* Extract to read
════════
Fifteen lines. Configurable per test. Deterministic. Uses the same Result<T> return type as the real adapter. When a test needs a different tax rate, it calls SetTaxRate(0.10m) instead of adding another Setup() line to a mock.

And the event bus fake -- the most useful of the three:

public class FakeEventBus : IEventPublisher
{
    private readonly List<IDomainEvent> _publishedEvents = new();

    public IReadOnlyList<IDomainEvent> PublishedEvents => _publishedEvents;

    public Task PublishAsync(IDomainEvent @event,
        CancellationToken cancellationToken = default)
    {
        _publishedEvents.Add(@event);
        return Task.CompletedTask;
    }

    public Task PublishAsync(IEnumerable<IDomainEvent> events,
        CancellationToken cancellationToken = default)
    {
        _publishedEvents.AddRange(events);
        return Task.CompletedTask;
    }

    // Assertion helpers
    public void ShouldHavePublished<TEvent>() where TEvent : IDomainEvent
    {
        _publishedEvents.Should().ContainSingle(e => e is TEvent,
            $"Expected a {typeof(TEvent).Name} event to be published");
    }

    public TEvent Single<TEvent>() where TEvent : IDomainEvent
    {
        return _publishedEvents.OfType<TEvent>().Should().ContainSingle()
════════
* Raw data
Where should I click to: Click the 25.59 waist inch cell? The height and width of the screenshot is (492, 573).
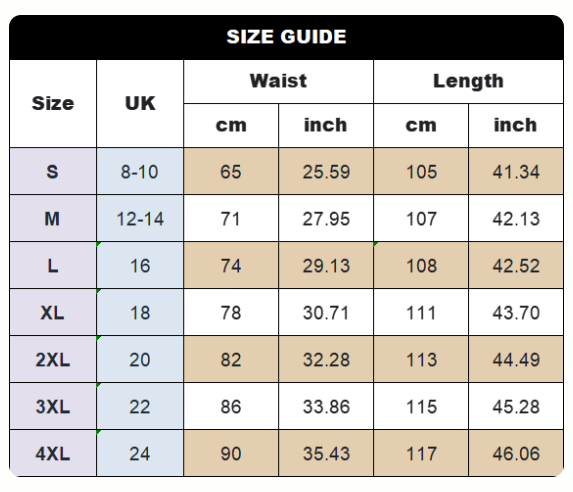326,171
════════
* Task goal
Revise the excerpt on test fakes by writing out everything from "Fifteen lines. Configurable" down to "line to a mock.", putting "discount rate" in place of "tax rate". The material has no connection to the excerpt on test fakes.

* Response to this task
Fifteen lines. Configurable per test. Deterministic. Uses the same Result<T> return type as the real adapter. When a test needs a different discount rate, it calls SetTaxRate(0.10m) instead of adding another Setup() line to a mock.